Average True Range (ATR) Calculator
Calculate Average True Range for any security.
Enter daily high, low, and close prices for 3 periods to measure volatility and calibrate stop-loss levels.
Average True Range was developed by J. Welles Wilder Jr. and published in his 1978 book “New Concepts in Technical Trading Systems.” It remains one of the most used volatility indicators in technical analysis — not because it predicts direction, but because it tells you how much a security typically moves.
Each period’s True Range is the largest of three values:
TR = max(High - Low, |High - Prev Close|, |Low - Prev Close|)
The last two handle gaps.

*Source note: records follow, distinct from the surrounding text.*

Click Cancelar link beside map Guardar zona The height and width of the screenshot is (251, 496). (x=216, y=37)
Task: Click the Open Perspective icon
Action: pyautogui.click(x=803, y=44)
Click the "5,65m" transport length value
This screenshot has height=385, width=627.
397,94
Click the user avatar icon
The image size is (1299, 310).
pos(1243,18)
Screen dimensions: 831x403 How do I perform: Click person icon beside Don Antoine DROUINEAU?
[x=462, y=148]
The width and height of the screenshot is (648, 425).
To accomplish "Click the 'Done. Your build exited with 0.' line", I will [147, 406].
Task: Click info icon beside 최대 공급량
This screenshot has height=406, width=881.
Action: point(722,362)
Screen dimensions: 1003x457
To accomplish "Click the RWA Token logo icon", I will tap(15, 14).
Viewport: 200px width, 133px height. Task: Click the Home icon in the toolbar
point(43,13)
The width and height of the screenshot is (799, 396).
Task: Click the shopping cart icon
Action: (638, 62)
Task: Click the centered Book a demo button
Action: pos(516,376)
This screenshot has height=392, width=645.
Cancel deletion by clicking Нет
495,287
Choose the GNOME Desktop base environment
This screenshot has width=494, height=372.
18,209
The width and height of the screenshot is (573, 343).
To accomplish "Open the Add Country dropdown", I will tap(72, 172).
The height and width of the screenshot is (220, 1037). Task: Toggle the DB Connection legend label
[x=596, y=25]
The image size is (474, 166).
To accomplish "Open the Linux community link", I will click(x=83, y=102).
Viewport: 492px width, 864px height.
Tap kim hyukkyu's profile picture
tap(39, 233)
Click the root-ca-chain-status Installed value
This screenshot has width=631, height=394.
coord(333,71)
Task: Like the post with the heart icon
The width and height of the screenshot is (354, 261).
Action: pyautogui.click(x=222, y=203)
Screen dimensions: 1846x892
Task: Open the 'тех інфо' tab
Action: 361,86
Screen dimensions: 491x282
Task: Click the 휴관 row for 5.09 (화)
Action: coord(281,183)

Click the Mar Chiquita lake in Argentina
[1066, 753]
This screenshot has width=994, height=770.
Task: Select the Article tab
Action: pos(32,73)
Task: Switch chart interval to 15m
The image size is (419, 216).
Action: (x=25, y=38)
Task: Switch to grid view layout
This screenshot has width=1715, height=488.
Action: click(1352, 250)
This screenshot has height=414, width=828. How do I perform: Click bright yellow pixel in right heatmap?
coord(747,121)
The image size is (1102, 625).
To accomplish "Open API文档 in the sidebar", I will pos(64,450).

If a stock closes at $50 and opens the next day at $55 on news, the high-to-low range alone understates the real move. True Range captures the full distance from the previous close to wherever price went.
ATR = Average of True Range over N periods
Wilder used 14 periods as his default. This calculator uses 3 periods for quick spot-checks, which works well for day-traders and short-term swing traders who want current volatility, not a long smoothed average.
How traders actually use ATR: it sets stop-losses that adapt to current conditions. A stock moving $3 per day on average needs a much wider stop than one moving $0.40. The most common rule is 1.5x to 2x ATR below entry for a long position — any tighter and normal daily noise will stop you out before the trade has a chance to work.
ATR is also the foundation of position sizing. If your maximum risk per trade is $1,000 and the ATR is $5, holding more than 200 shares puts you over your risk budget based on the asset’s own volatility. This is a more principled approach than picking a fixed dollar stop.
Wilder’s original smoothing formula uses a running average rather than a simple average: ATR(today) = (ATR(yesterday) x 13 + TR(today)) / 14. For most purposes the simple average gives the same practical answer.